The ThreatMapper Management Console
The ThreatMapper Management Console ("Console") is a standalone application, implemented as a fleet of containers. It should be deployed on either a single docker host, or (for larger deployments) a dedicated Kubernetes cluster. The console is self-contained, and exposes an HTTPS interface for administration and API automation.
The console allows you to:
- Manage the users who can access the console.
- Configure Infrastructure API access and interrogate platform configurations.
- Visualize and drill down into Kubernetes clusters, virtual machines, containers and images, running processes, and network connections in near real time.
- Invoke vulnerability scans on running containers and applications and review the results, ranked by risk-of-exploit.
- Invoke compliance scans on infrastructure configuration ('agentless') and on infrastructure hosts ('agent-based'), manually or automatically when they are added to a cluster.
- Scan container registries for vulnerabilities, to review workloads before they are deployed.
- Scan image builds during the CI/CD pipeline, supporting CircleCI, Jenkins, and GitLab.
- Scan containers and host filesystems for unprotected secrets, including access tokens, keys and passwords.
- Configure integrations with external notification, SIEM and ticketing systems, including Slack, PagerDuty, Jira, Splunk, ELK, Sumo Logic, and AWS S3. ThreatMapper supports multiple production deployments simultaneously, so that you can visualize and scan workloads across a large production estate.
ThreatMapper Compliance Posture Scanning
ThreatMapper performs compliance posture scanning for cloud platforms by querying the infrastructure APIs for these platforms.
This is achieved using a cloud scanner task that is deployed within each cloud instance using a terraform module.
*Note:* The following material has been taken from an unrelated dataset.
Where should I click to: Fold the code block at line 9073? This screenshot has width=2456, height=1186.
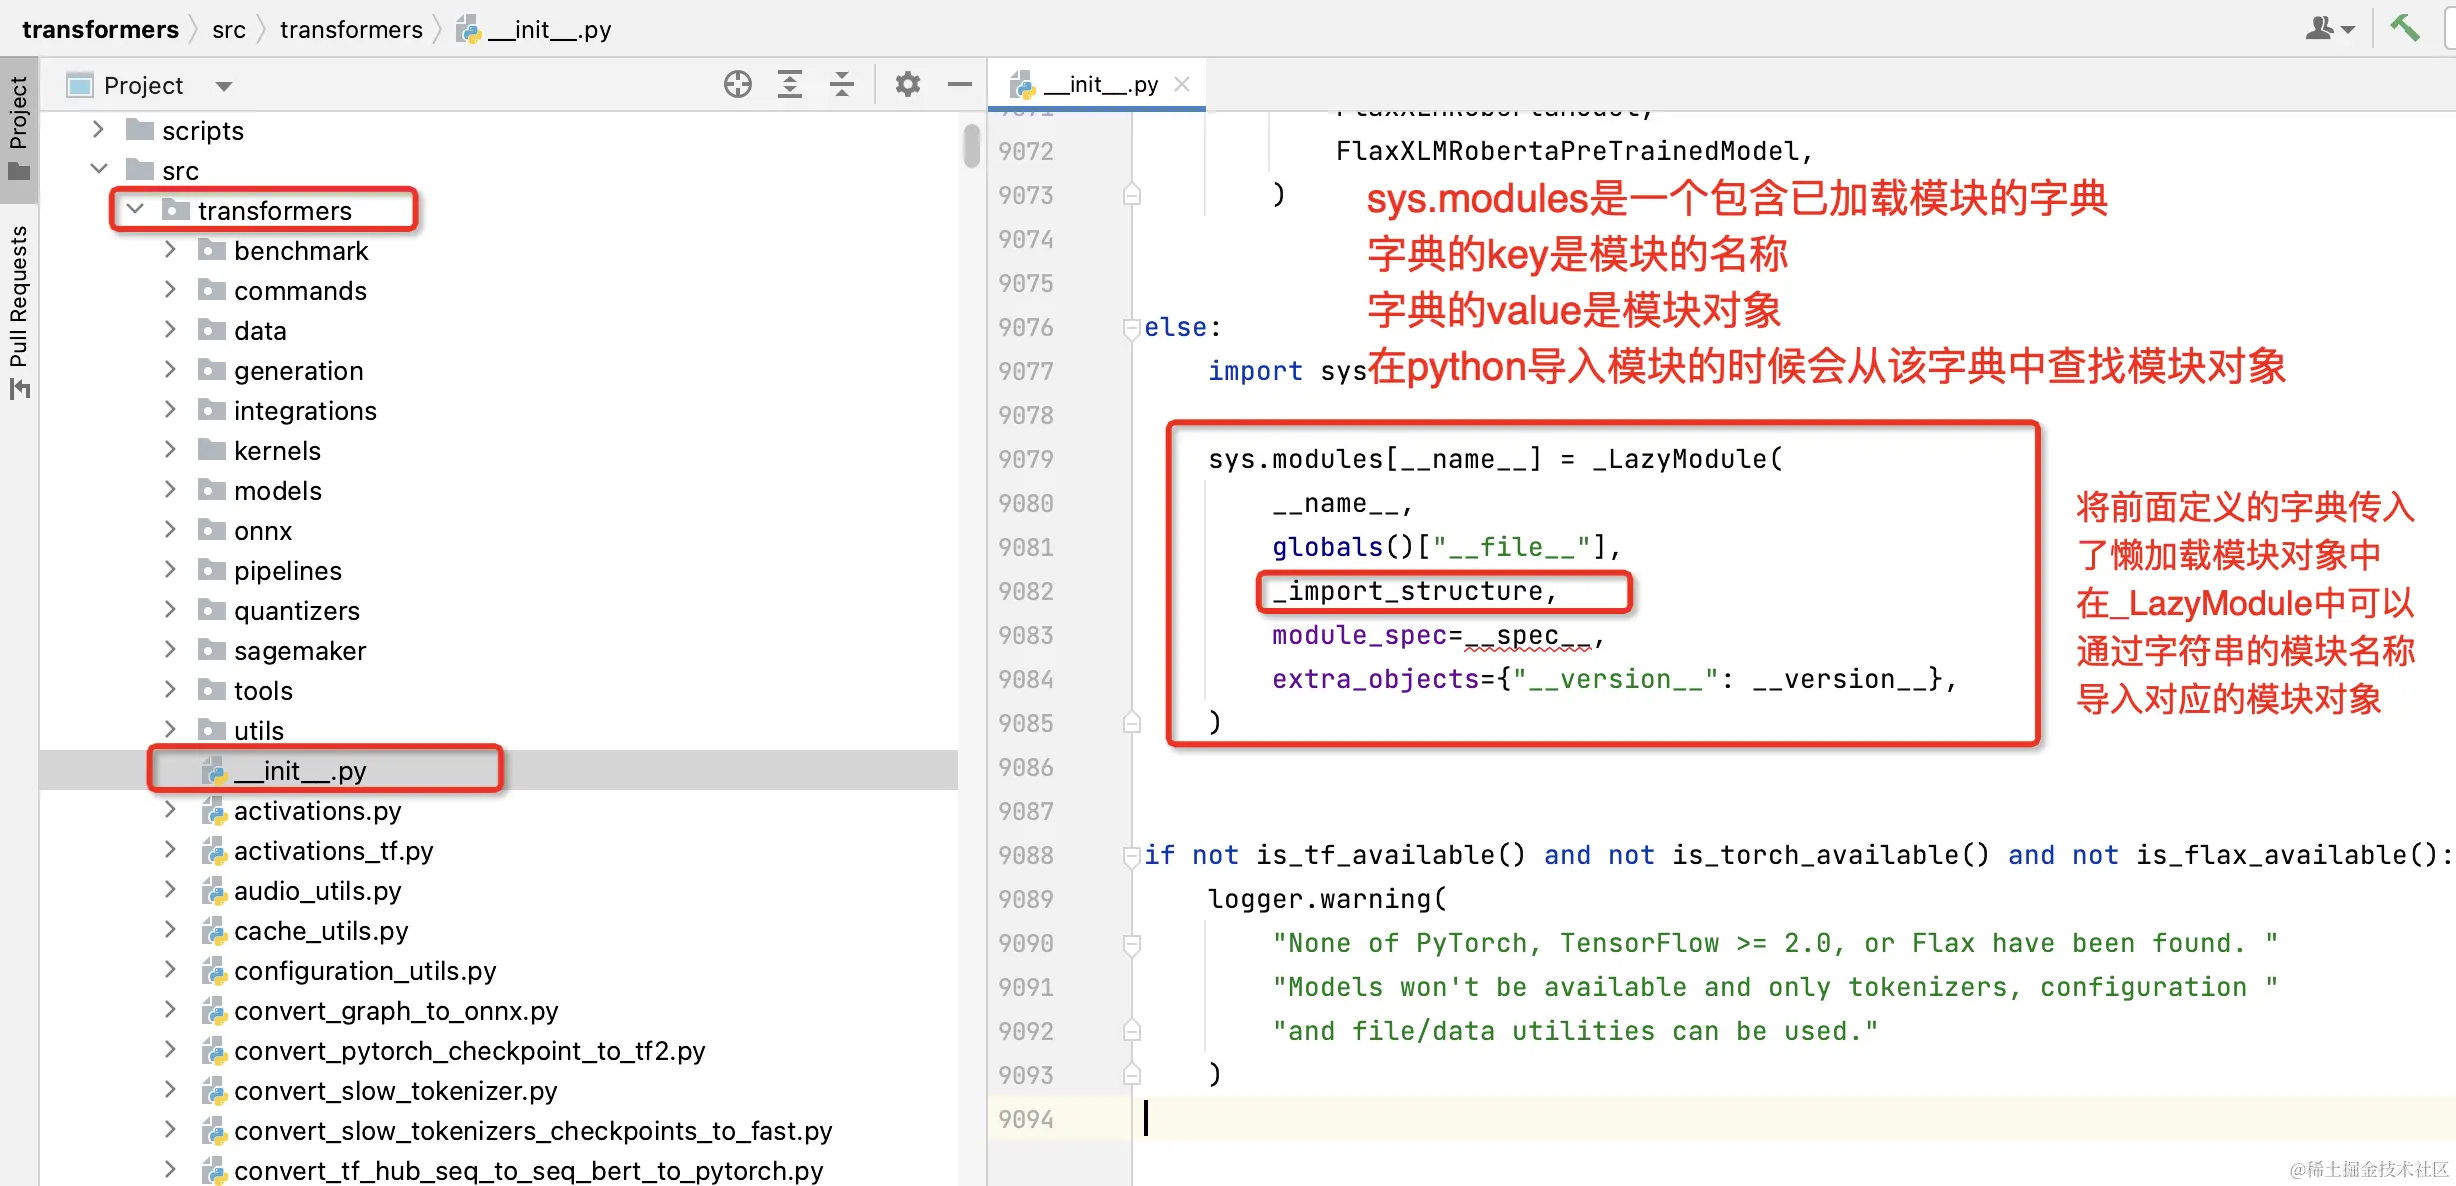click(1131, 194)
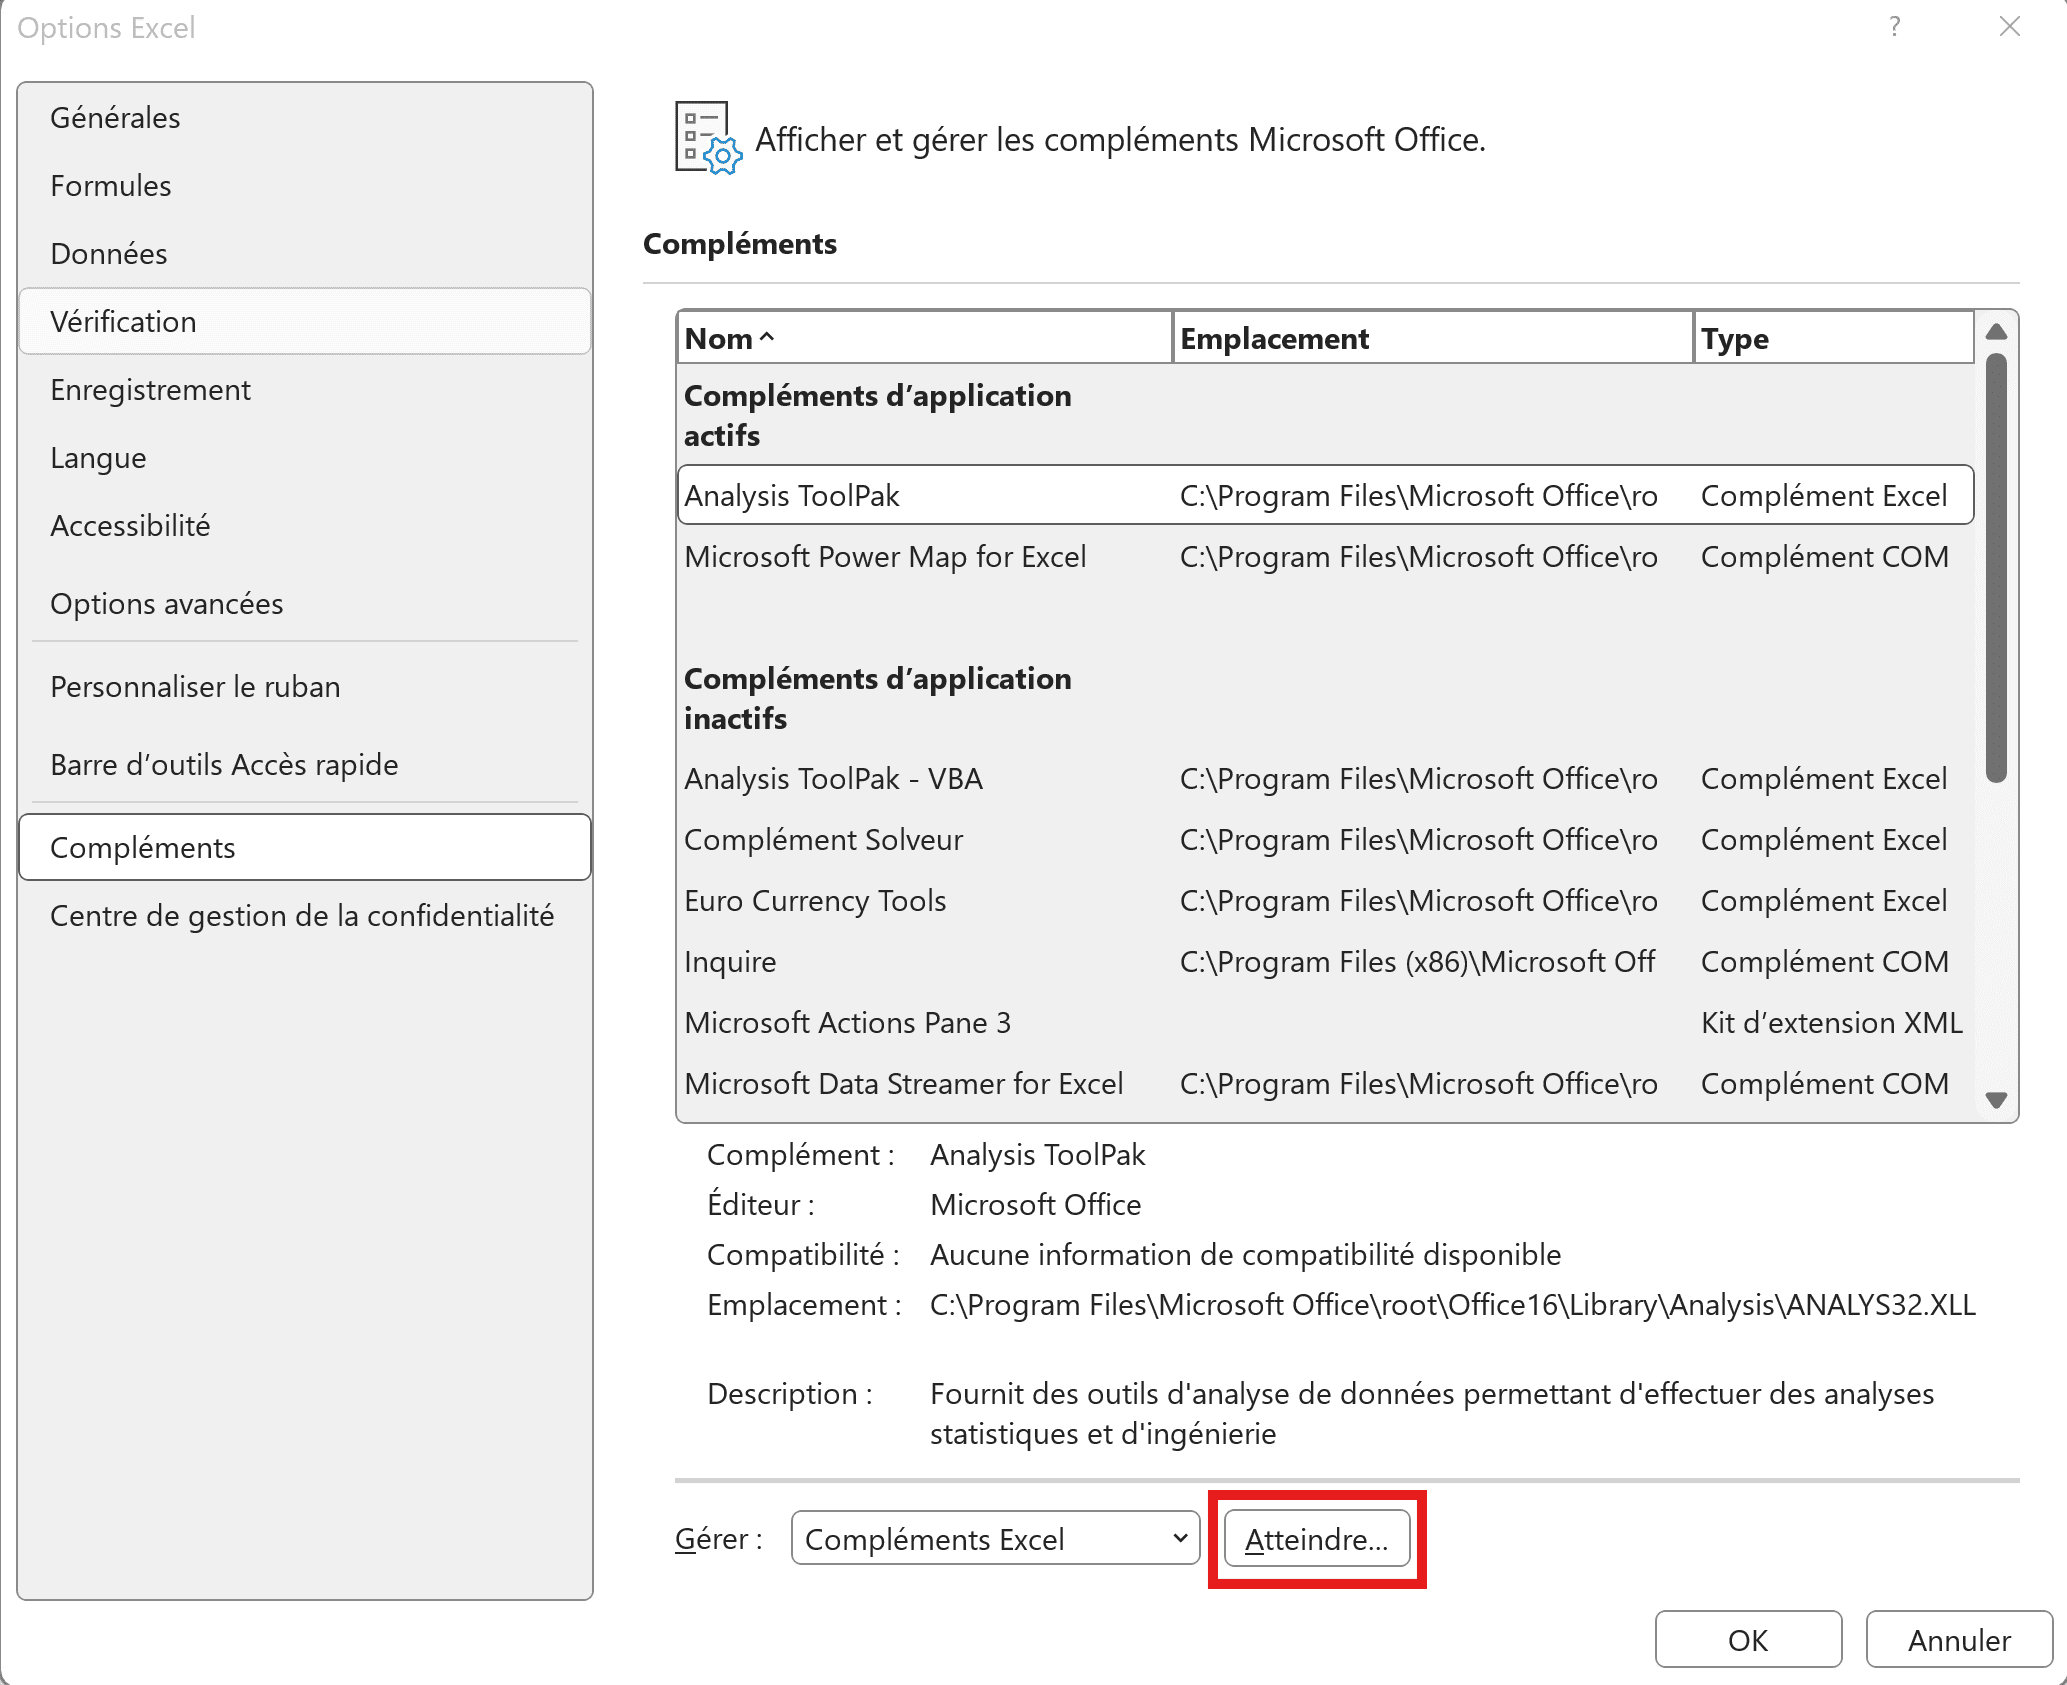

The cloud scanner is granted appropriate access to the local APIs, and operates under instruction from the remote ThreatMapper console.
ThreatMapper Registry Scanning
The ThreatMapper console can scan container images at rest in a wide range of supported registries.
This is achieved by providing appropriate credentials to the ThreatMapper console so that it can discover and download assets directly from these registries.
ThreatMapper Vulnerability, Secret and Local Compliance Scanning
ThreatMapper performs vulnerability and secret scanning directly on production and non-production hosts using a sensor agent container.
The sensor agent is also used for local compliance scanning (Kubernetes and Linux posture) where it has access to configuration and assets that are not exposed through an API.